**AVAILABLE DATA**
★ ★ ★

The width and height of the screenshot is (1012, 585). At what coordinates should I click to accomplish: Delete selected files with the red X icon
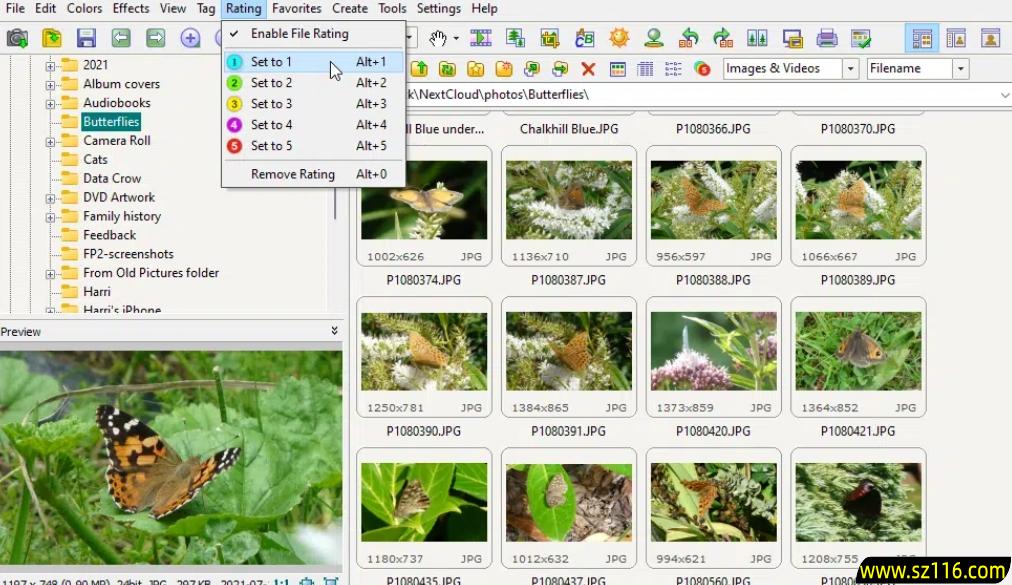click(x=589, y=69)
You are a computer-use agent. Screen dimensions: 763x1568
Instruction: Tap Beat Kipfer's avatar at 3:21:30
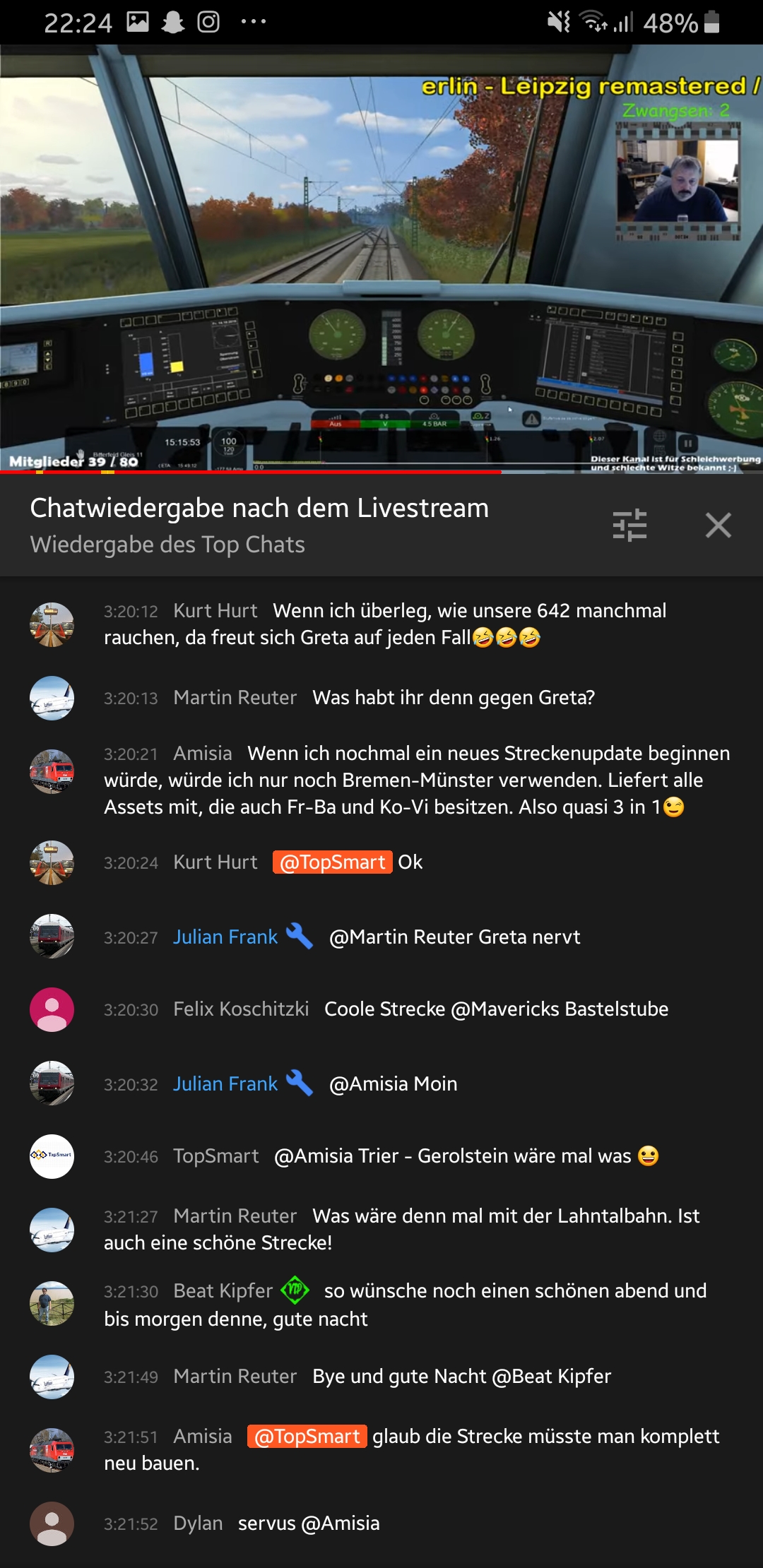click(x=52, y=1303)
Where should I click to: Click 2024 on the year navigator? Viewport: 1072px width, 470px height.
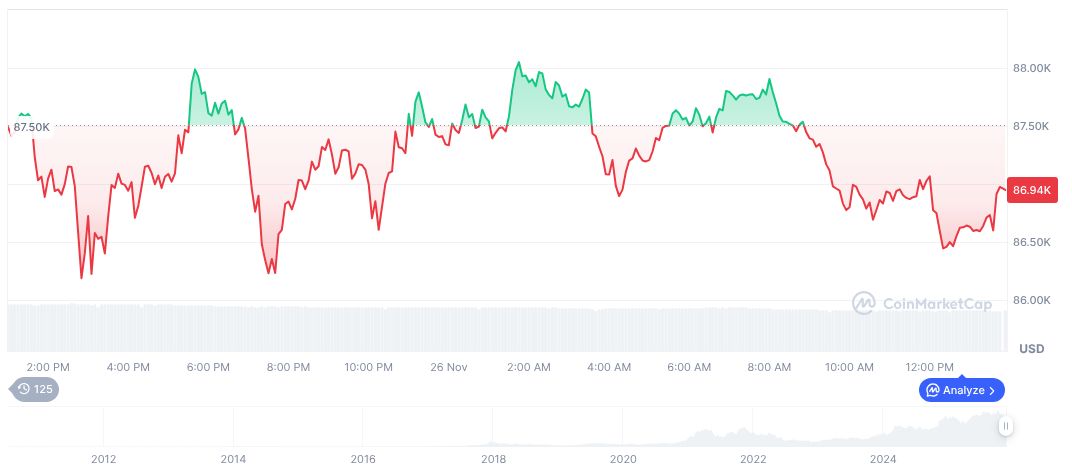click(883, 459)
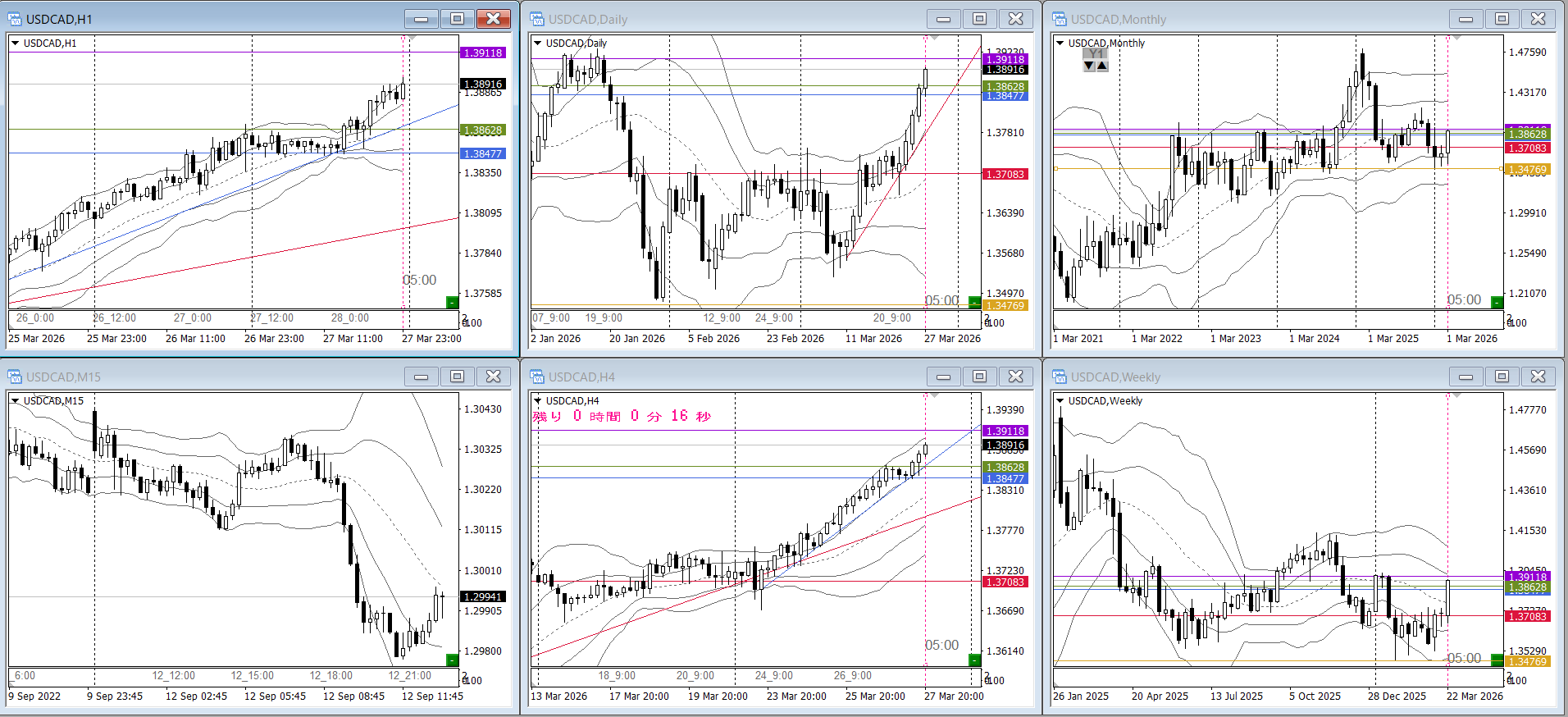The image size is (1568, 717).
Task: Click the USDCAD,M15 window title icon
Action: (15, 377)
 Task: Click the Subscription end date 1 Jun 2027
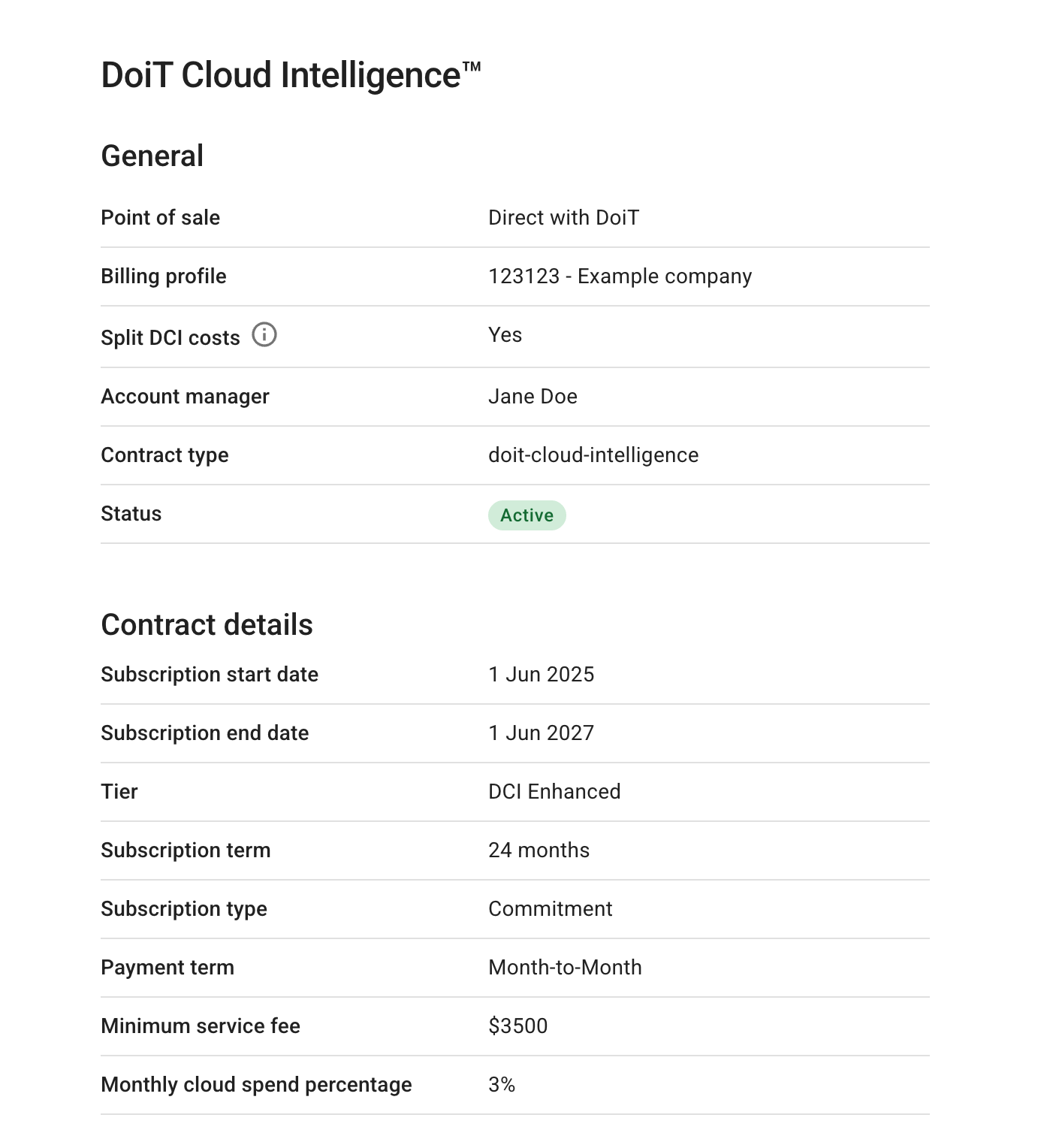[x=541, y=733]
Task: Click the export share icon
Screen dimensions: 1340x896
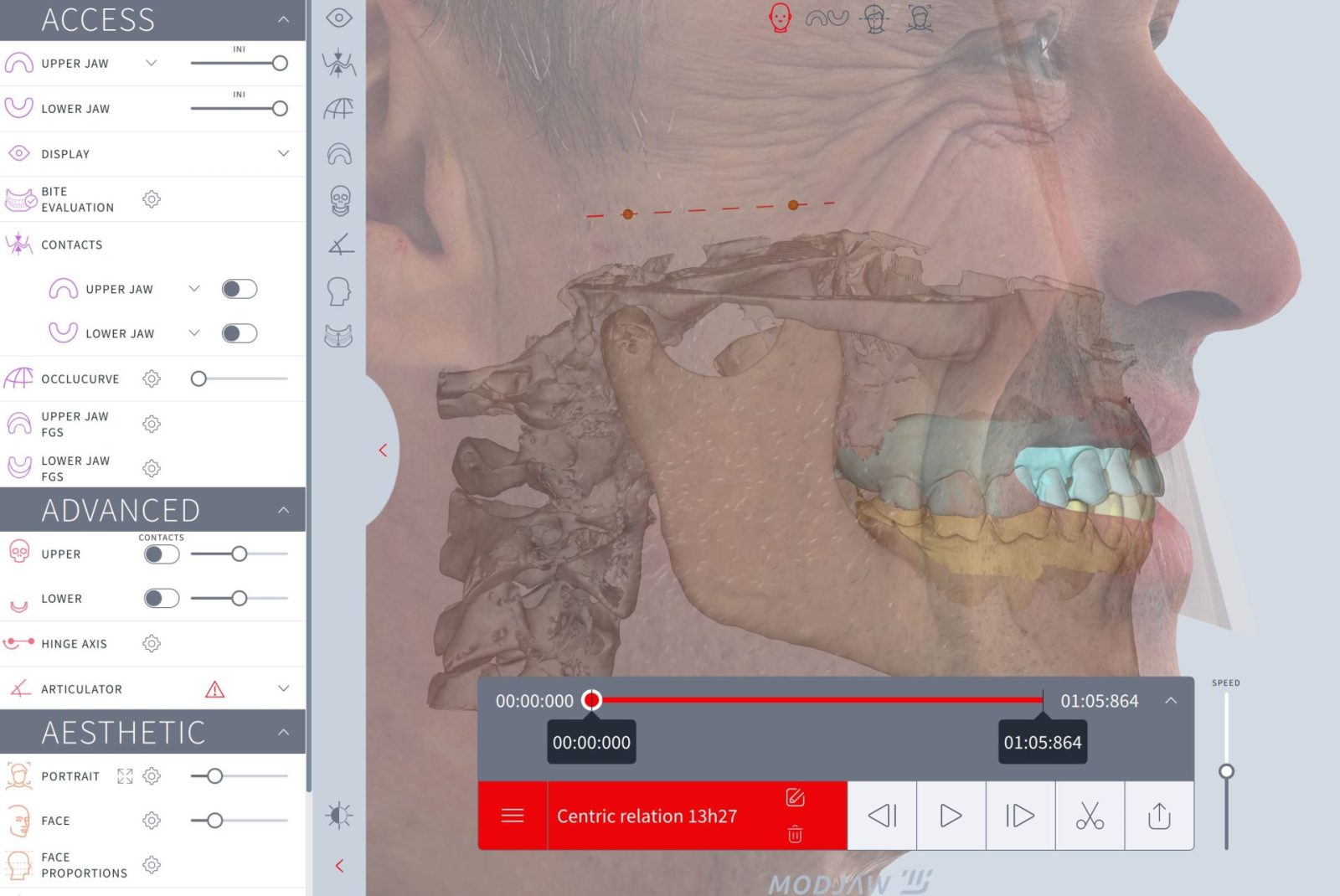Action: pos(1159,816)
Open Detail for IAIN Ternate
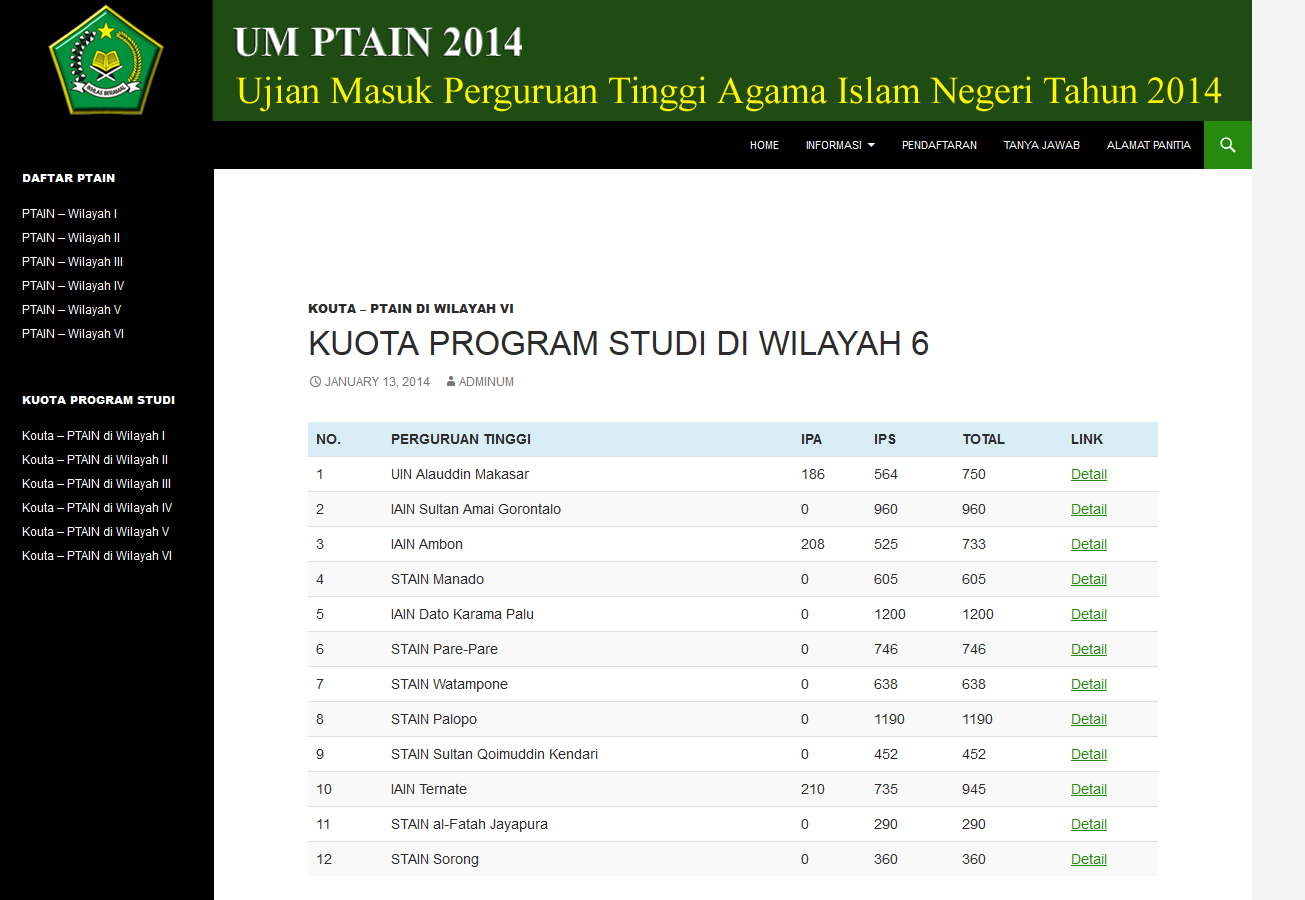1305x900 pixels. click(x=1088, y=789)
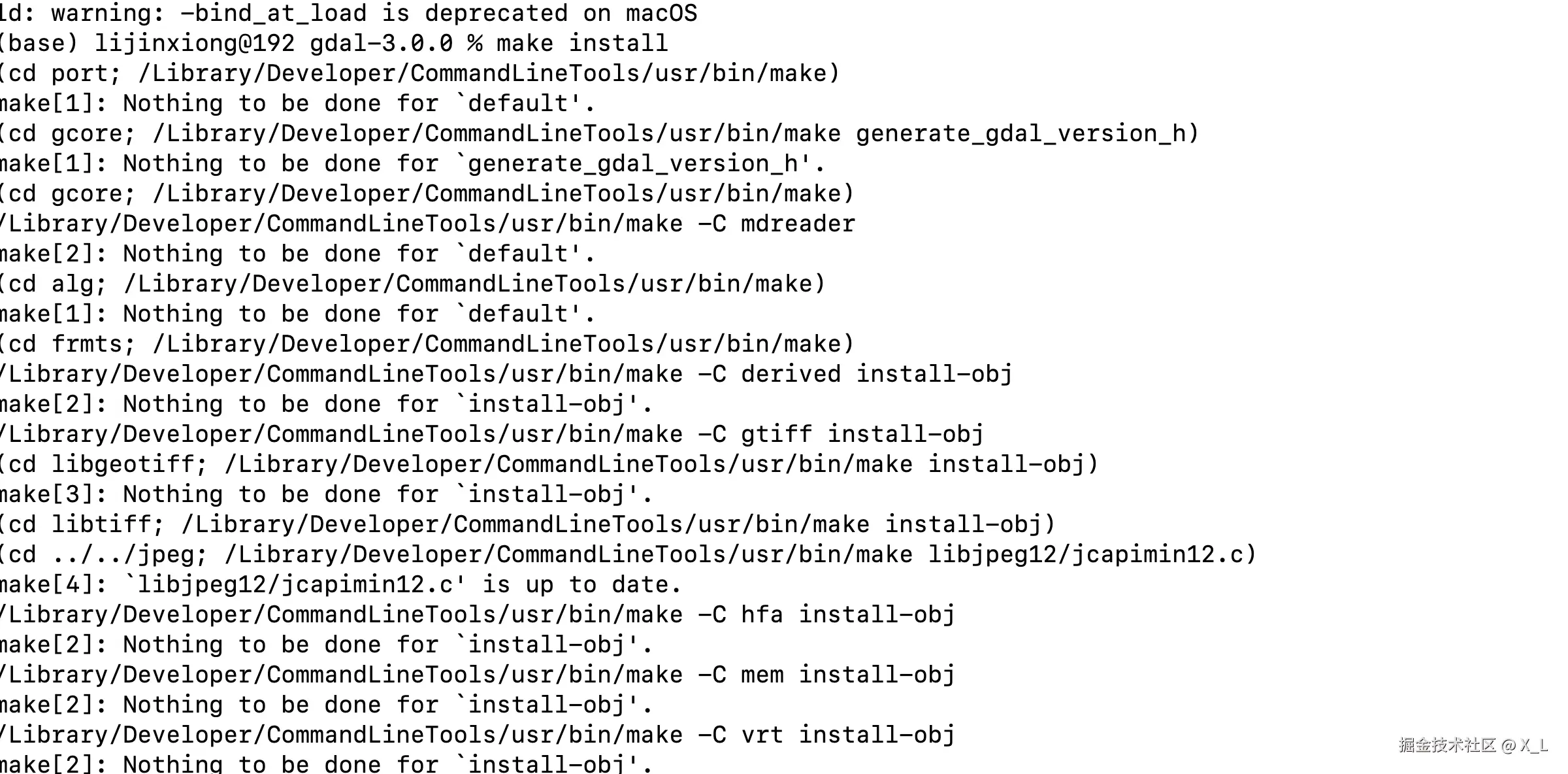Click the "lijinxiong@192" prompt username

[195, 43]
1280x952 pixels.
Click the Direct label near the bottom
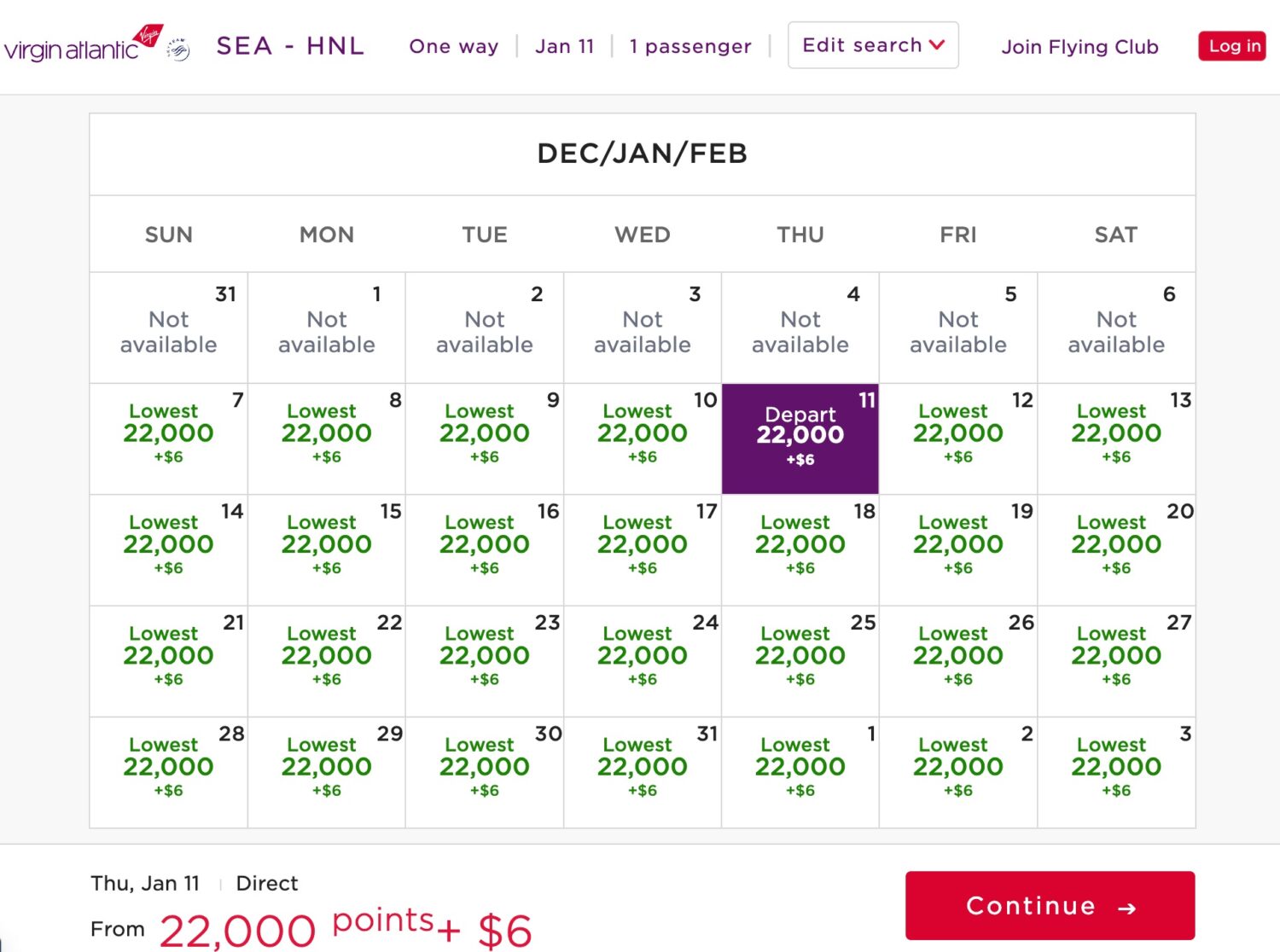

★ ★ ★

**EXERCISE DESCRIPTION**
Copy out all of the material above again, line for line and without changes, but leave out the pictures.

**FINAL ANSWER**
The width and height of the screenshot is (1012, 585). At what coordinates should I click to accomplish: Delete selected files with the red X icon
click(x=589, y=69)
You are a computer-use agent. Screen dimensions: 763x1568
Instruction: Tap Beat Kipfer's avatar at 3:21:30
click(x=52, y=1303)
Where should I click to: Click 2024 on the year navigator? Viewport: 1072px width, 470px height.
click(883, 459)
The image size is (1568, 717).
Task: Click the USDCAD,M15 window title icon
Action: (15, 377)
 Task: Click the Subscription end date 1 Jun 2027
[x=541, y=733]
Task: Click the export share icon
Screen dimensions: 1340x896
Action: pos(1159,816)
Open Detail for IAIN Ternate
1305x900 pixels. click(x=1088, y=789)
Click the "lijinxiong@192" prompt username

[195, 43]
1280x952 pixels.
Click the Direct label near the bottom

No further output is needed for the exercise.